7 Ways To Feel Better About The Way You Look

SummerBody Image, Self-Esteem, Self-Love

Last week I talked about “how to feel better about the way you look.” I mentioned that the way to feel better about the way you look is by focusing on feeling better about yourself and accepting that you may not “like” your appearance.

While your appearance doesn’t define your worth, it’s still nice to be able to make peace with the image looking back at you in the mirror. This is why I wanted to give you 7 ways to accept the way you look—either in pictures or when you see a reflection of yourself.

You can play around with these things to help you come to a place of nonchalance about your appearance.


7 ways to feel better about the way you look:

Choose body “nonchalance” over “love”

I rarely look at myself and think I look attractive or “oohhh, I love my body so much!” I save that type of adoration for edible objects with icing.

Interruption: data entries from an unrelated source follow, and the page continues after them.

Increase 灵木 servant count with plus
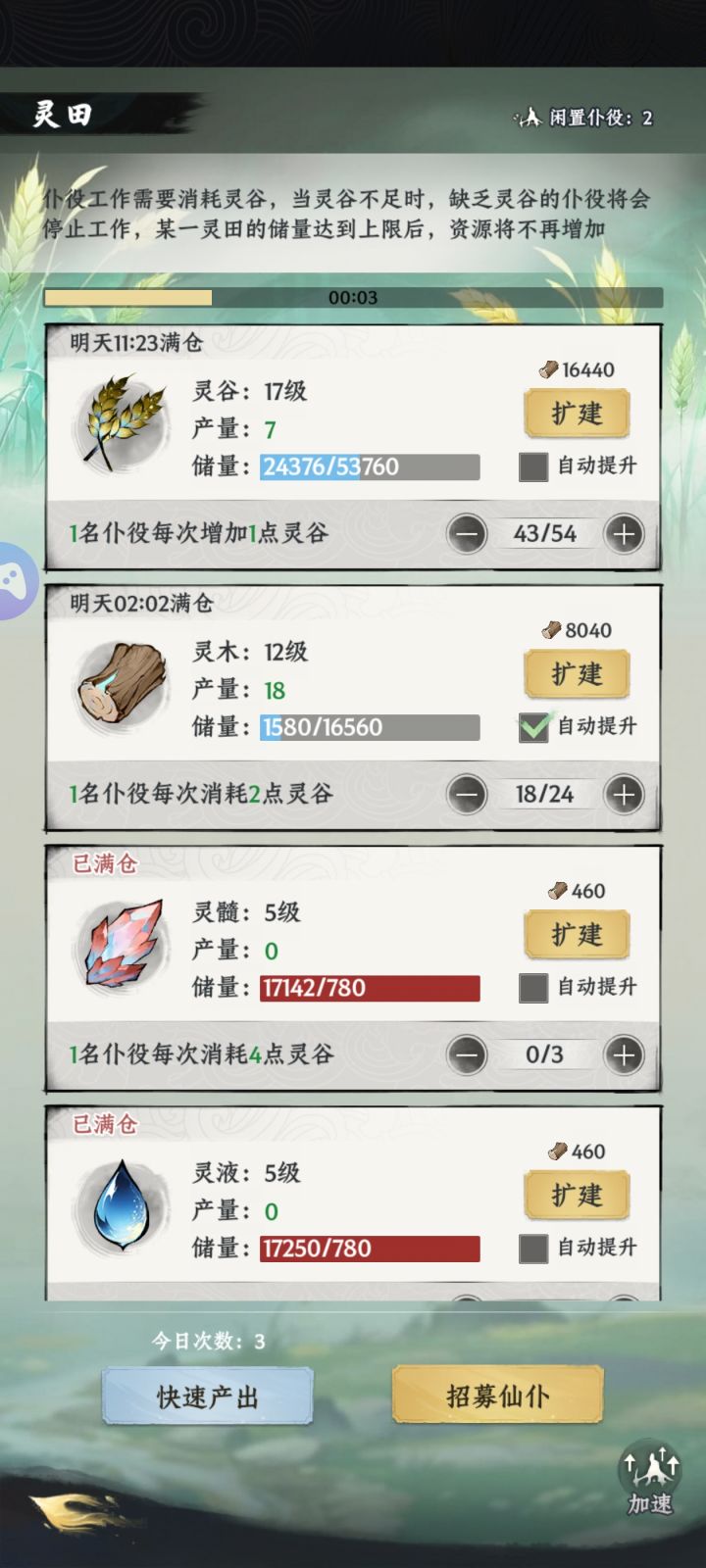706x1568 pixels. (625, 795)
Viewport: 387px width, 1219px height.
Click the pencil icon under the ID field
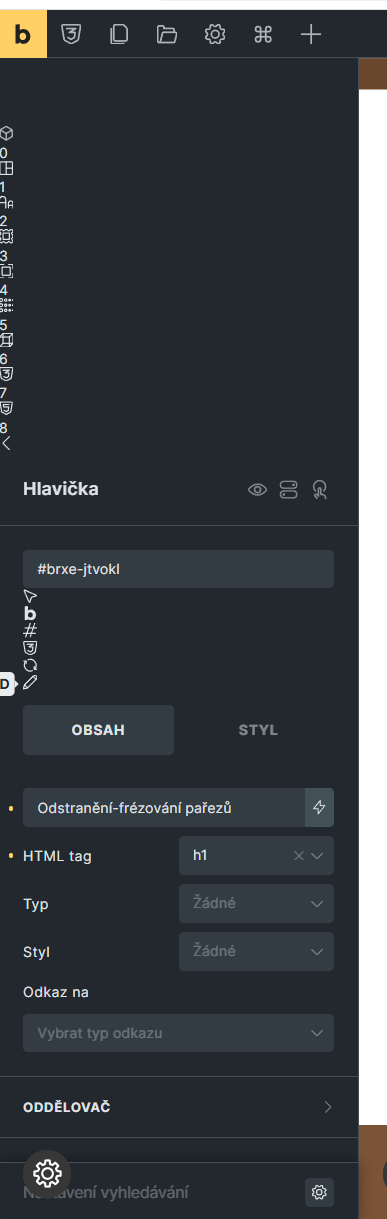(x=30, y=682)
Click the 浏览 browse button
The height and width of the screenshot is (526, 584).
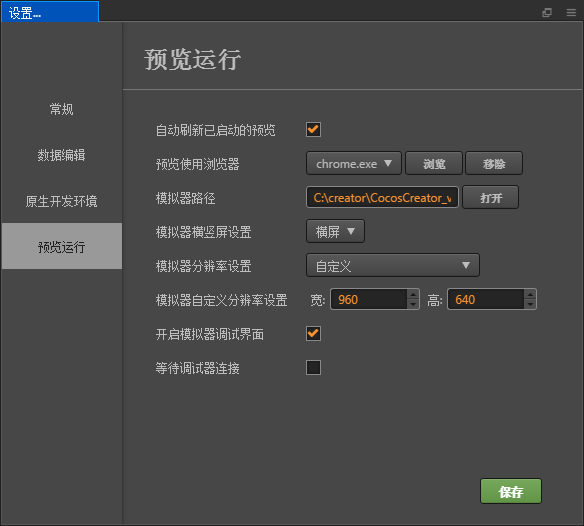coord(434,163)
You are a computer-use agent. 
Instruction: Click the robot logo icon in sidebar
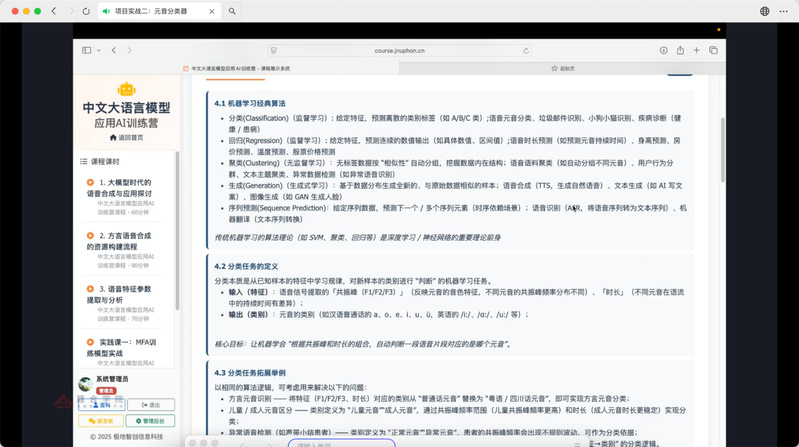(126, 91)
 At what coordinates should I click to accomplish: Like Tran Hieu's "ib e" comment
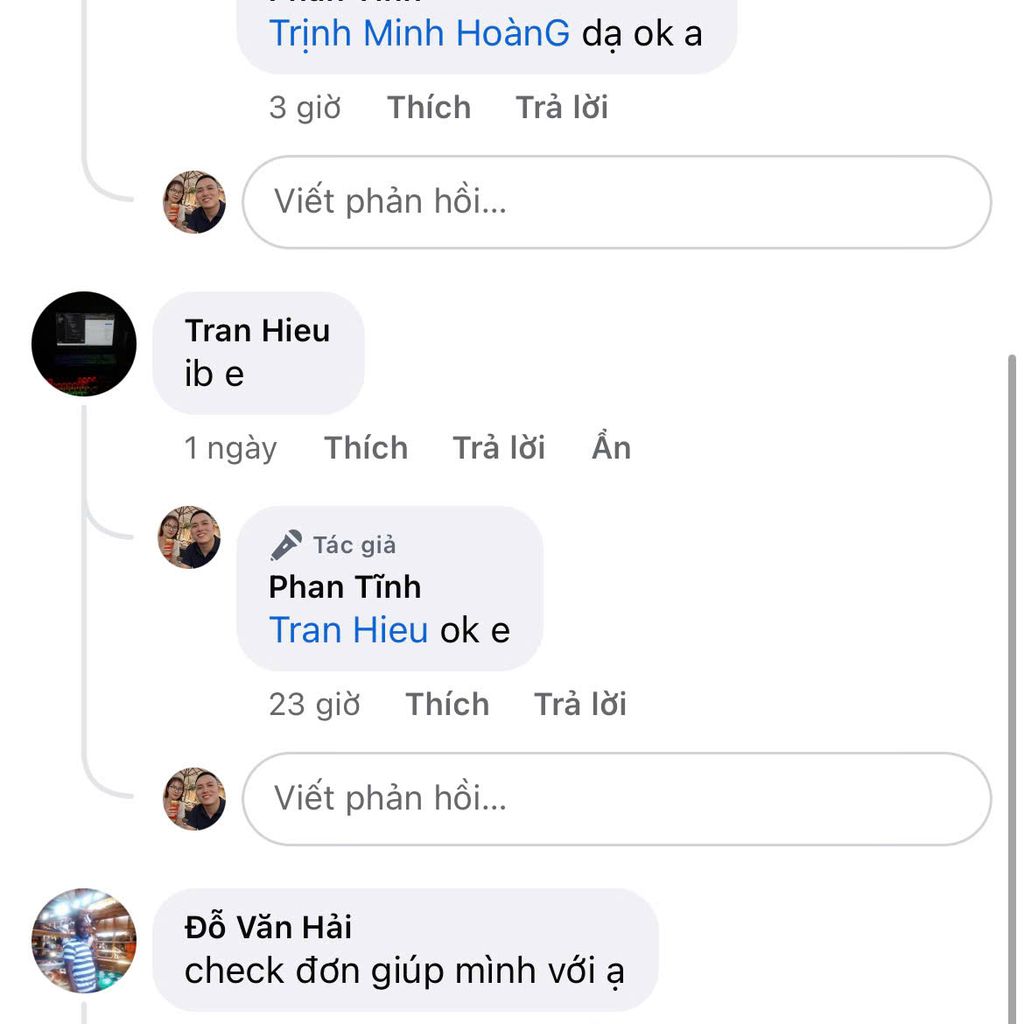pyautogui.click(x=365, y=448)
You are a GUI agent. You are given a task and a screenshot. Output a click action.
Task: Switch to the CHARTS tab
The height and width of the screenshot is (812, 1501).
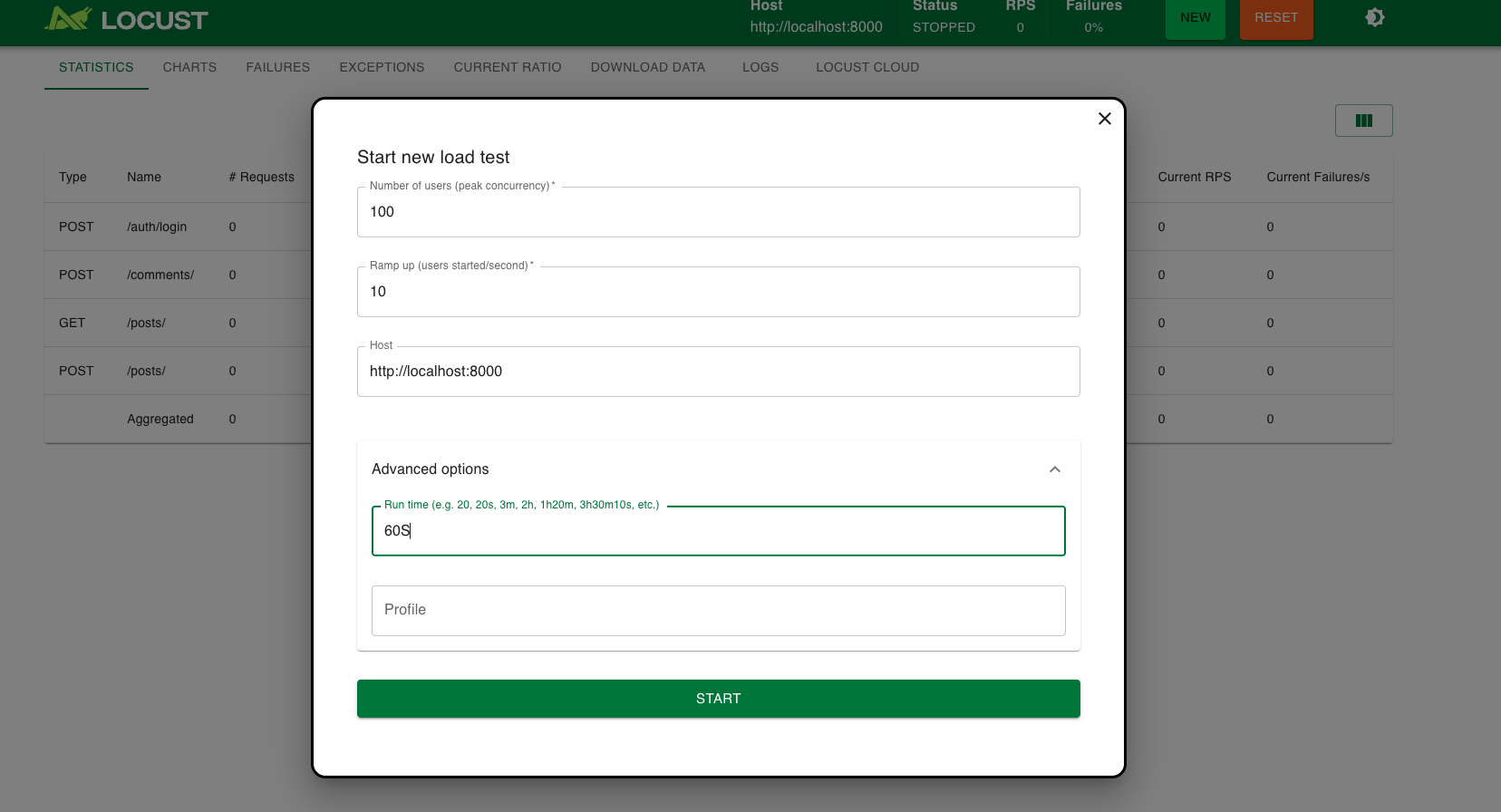pyautogui.click(x=189, y=67)
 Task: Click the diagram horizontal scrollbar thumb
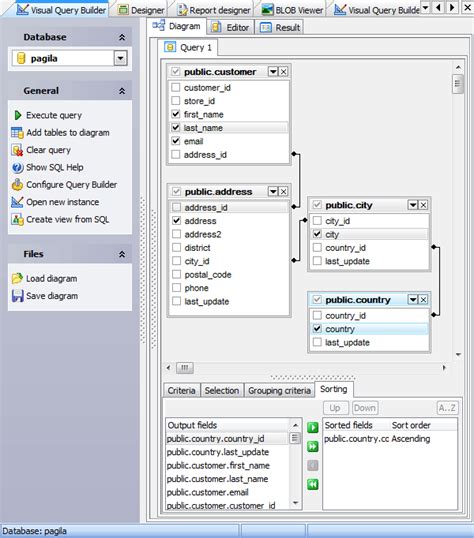(x=185, y=368)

My emotions aren’t tied to my body anymore and I really don’t think about it much, which is what having a positive body image is all about. You can respect, be kind to and appreciate your body, but you don’t have to “like” it or find yourself attractive.

Expecting to feel that way can set you up for disappointment because those moments are rare. There is a big difference between looking in the mirror and thinking “I don’t really like the way I look” and having a neutral response versus seeing yourself and feeling shame.

Aim to come to a place of nonchalance, ambivalence or neutrality with your body… think “meh” over “oooohhh, sexy…I love my body so much.”

Recognize this is not your voice or the story you want to keep telling yourself.

A reflection and image is only a moment in time and when we feel negatively about it, it’s often because we’re perceiving it from an outside perspective. What we’re saying to ourselves is generally what we think other (horrible horrible) people would think.

The shame we feel is a response to a “there is something wrong with me” story in our head. Our appearance has come to represent thoughts such as, “I’m a failure,” “I’m not good enough,” “no one will ever love me,” etc. What does your appearance really mean to you? 

When you can uncover this answer it becomes easier to see that changing your body is not the solution, rather changing the negative beliefs about yourself is.

No one else is going to change this story for you. But, you can, and you can do that by acknowledging the B.S. belief that’s not helping you and making a point of reinforcing a new story for yourself.

Expand your body repertoire.

Look at images of women of different shapes, sizes and ages not traditionally shown in the media—studies and lots of personal experience have shown this to be extremely helpful to redefining your perception of “beauty” and perception of yourself.

Load your Instagram feed with body positive women of various shapes, sizes, ages etc. and actively spend time looking at them to un-brainwash yourself of society’s beauty standards.

Be more loyal to how you feel versus your image.

Mirrors and pictures can horrible liars. If you were feeling good 10 seconds before you saw an image of yourself, remind yourself of that and ask yourself, “Do I want to be more loyal to my image or the way that I was actually feeling?” Come back to the way you were feeling before you saw the image.

Discover what is more important to you and chase after that.

Identify a few things that are more important to you than liking the way you look and focus on those things. For example, connecting with friends/family, reading feminist literature, being in nature, helping stray dogs, being adventurous, having fun, helping other people, living in the moment, etc. etc.

Make a point of actively focusing on the experiences you want to have in life that are more important to you than liking the way you look and you’ll find your body isn’t such a big deal anymore.

Have a go-to compassionate response.

Come up with a compassionate response you can use with yourself when you see your reflection (i.e. “You’re OK” or “You are enough” or “You are a badass bitch that is powerful and fierce and don’t let your brain tell you otherwise!” <<< I highly recommend this one).

This is not going to “fix” your initial response, but it will make it easier for you to accept it and move on.

Focus on the parts that you do like.

It’s common to spend all our energy on certain aspects of ourselves that we hate and neglect the things we actually appreciate and/or like. Perhaps you do like your eyes, hair or fingernails.

Aim for appreciation over “liking” it. In my case I can appreciate my mini-meatball hands for what they do without liking the way they look.

Try focusing your attention on those parts of you and as you feel better, start to shift your focus to other pieces of yourself that need some lovin’.

Remember, we all have good days and bad days and we all have parts of ourselves that we don’t really like.

I know that you’ve got this. I know that there is so much right with you that you don’t see for yourself yet. Keep looking…it’s there.